> Cosa fare
1. Trasforma in un elenco puntato il paragrafo dell'estratto sul film che comincia con «Luciana vive ad Anguillara». Mantieni i fatti principali.
2. Riassumi in due frasi l'estratto sul film.
3. Riprendi l'estratto sul film «Gli ultimi saranno ultimi» da dove si interrompe e aggiungi un paragrafo.

> Estratto
• • • •
Luciana vive ad Anguillara, lavora in fabbrica ed è sposata con Stefano, disoccupato cronico pieno di idee multimilionarie ma refrattario all’idea di “stare sotto padrone”. Da tempo desiderano un figlio che non arriva, ma quando il loro sogno si avvera il datore di lavoro di Luciana si rifiuta di rinnovarle il contratto “a tempo determinato”, vista la gravidanza in corso. Antonio è un poliziotto veneto trasferito ad Anguillara con disonore e accolto con scherno dai colleghi. Appena arrivato si confronta con le peculiarità del paese, a cominciare dai ripetitori che trasmettono la messa dai citofoni e dai lavandini di casa (insieme a una serie di radiazioni pericolose). Il suo è un percorso di espiazione costellato dalle punizioni del capo e le mortificazioni dei compagni di pattuglia.
Fin dalla descrizione dei due protagonisti paralleli, Gli ultimi saranno ultimi mostra come la sua storia potrebbe sconfinare ogni momento in farsa o in tragedia, e infatti la narrazione cammina in bilico su questo crinale, in quella tradizione del cinema italiano che attinge alla realtà e al carattere nazionale per declinarsi in tutte le sue sfumature tragicomiche. Scritto e diretto da Massimiliano Bruno, Gli ultimi saranno ultimi nasce come pièce teatrale ma nella trasposizione cinematografica attinge alla luminosità morbida e clemente della provincia laziale, allargando lo spazio a molti caratteri riconoscibili: gli amici, i vicini, la single “collezionista”, la poliziotta goffa e sfortunata, la guardia giurata affettuosa (e quella letargica), l’apprendista ambiziosa (più per disperazione che per vocazione). Ognuno brilla grazie a una scrittura precisa e credibile, e all’interpretazione esatta ed empatica di un cast di ottimi caratteristi: la deliziosa poliziotta Maria Di Biase, gli amici Silvia Salvatori, Emanuela Fanelli, Giorgio Caputo e Marco Giuliani. Bravissimi anche Diego Ribon nei panni di un sindacalista da prendere a ceffoni, Duccio Camerini padrone di casa e Francesco Acquaroli padrone delle ferriere, Ariella Reggio mamma di Antonio.
• • • •
> Dati forniti
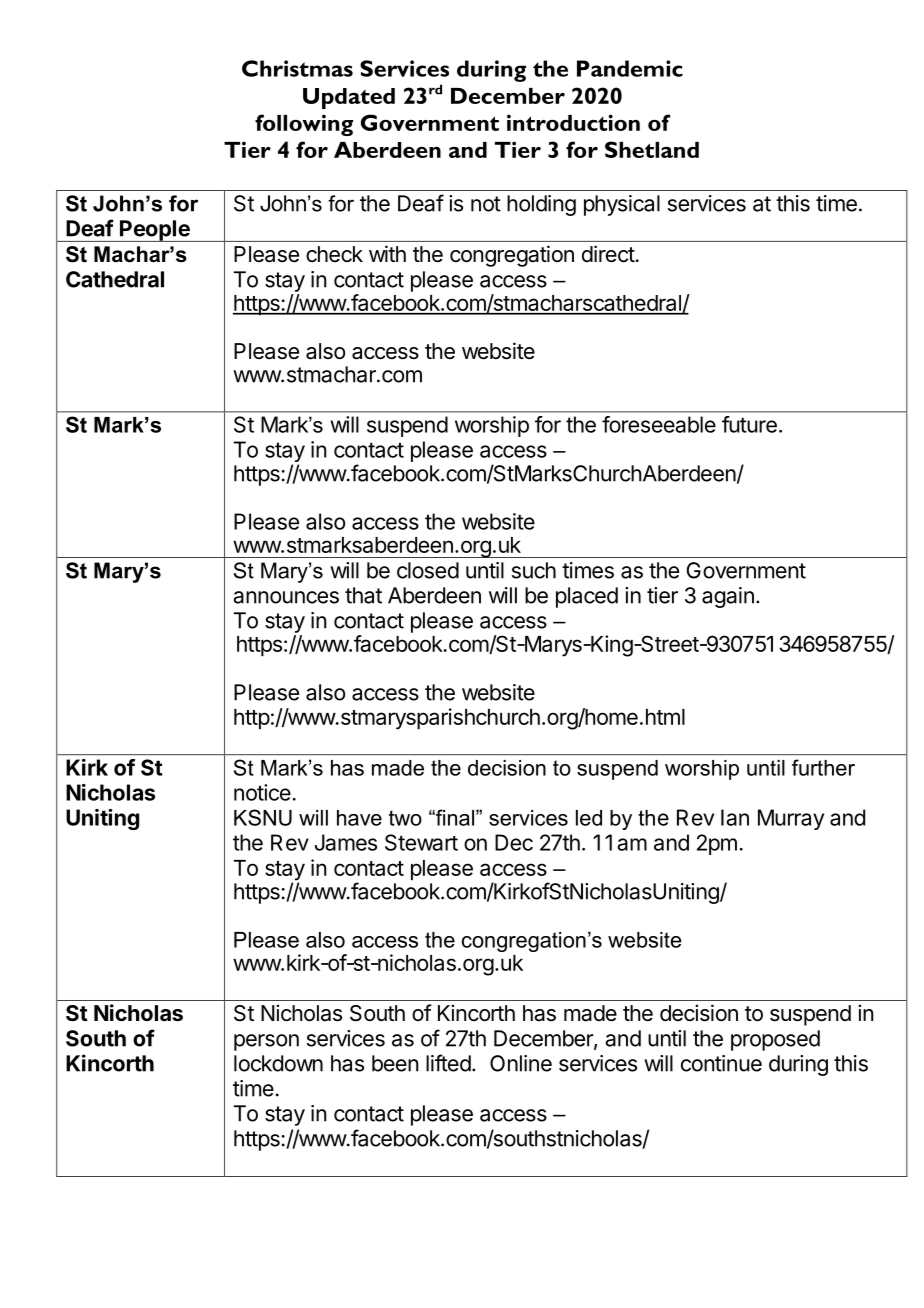 The height and width of the document is (1308, 924). I want to click on again, so click(728, 597).
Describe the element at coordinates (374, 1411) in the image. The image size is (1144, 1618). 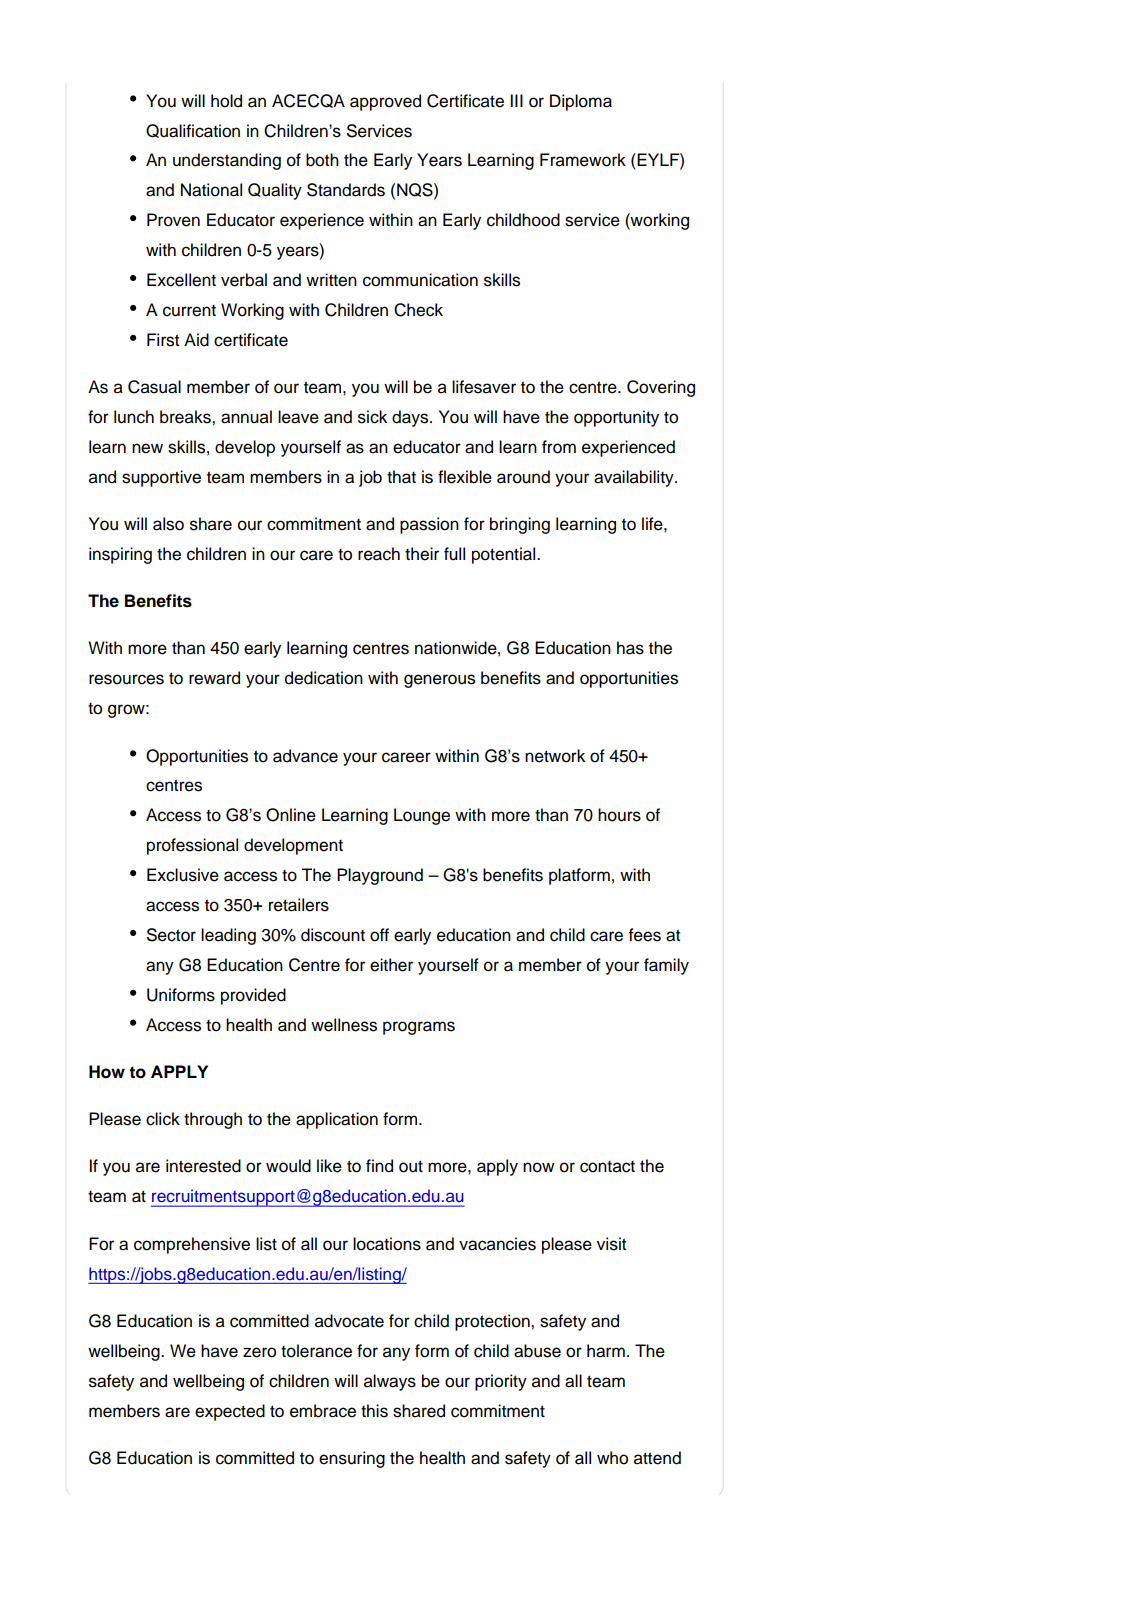
I see `this` at that location.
• • • •
> Risposte ai compiti
1.
- Luciana vive ad Anguillara, lavora in fabbrica ed è sposata con Stefano. Lui è un disoccupato cronico pieno di idee multimilionarie, ma non vuole «stare sotto padrone».
- I due desiderano da tempo un figlio che non arriva. Quando Luciana resta incinta, il suo datore di lavoro si rifiuta di rinnovarle il contratto a tempo determinato.
- Antonio è un poliziotto veneto trasferito ad Anguillara con disonore, e i colleghi lo accolgono con scherno.
- In paese trova stranezze come i ripetitori che trasmettono la messa dai citofoni e dai lavandini, insieme a radiazioni pericolose.
- Il suo è un percorso di espiazione, pieno di punizioni del capo e di mortificazioni da parte dei compagni di pattuglia.

2. «Gli ultimi saranno ultimi», scritto e diretto da Massimiliano Bruno e nato come pièce teatrale, racconta in parallelo due storie ad Anguillara: quella di Luciana, operaia a cui non rinnovano il contratto perché incinta, e quella di Antonio, poliziotto veneto trasferito in paese con disonore. La storia cammina in bilico tra farsa e tragedia, nella tradizione tragicomica del cinema italiano, e ogni personaggio brilla grazie a una scrittura precisa e a un cast di ottimi caratteristi.

3.
Ovviamente la parte del leone va a Paola Cortellesi (Luciana), perfetta come sempre: tenera, stressata, commovente, buffa, patetica. Le tiene testa uno straordinario Alessandro Gassmann (il marito Stefano) che dà prova inconfutabile, con apparente leggerezza, della sua raggiunta maturità d’attore, e della sua capacità tutta italica (parliamo di commedia all’italiana) di essere insieme gaglioffo e gagliardo. Fabrizio Bentivoglio fa più fatica a risultare credibile nella sua volontà programmatica di calarsi nei gesti e nell’accento del poliziotto Antonio, ma rende bene la gravità del personaggio. Accanto a loro Stefano Fresi e Ilaria Spada lasciano come al solito il segno, e Irma Carolina di Monte interpreta con precisione forse il personaggio più originale del film. Vale la pena dettagliare il lavoro degli attori perché la regia è completamente al loro servizio, ne segue i movimenti interiori ed esteriori, resta loro addosso: nella scena della conversazione al ristorante la cinepresa pare un bambino che cerca di non perdersi neppure una parola, neppure una smorfia di quello che dicono i grandi.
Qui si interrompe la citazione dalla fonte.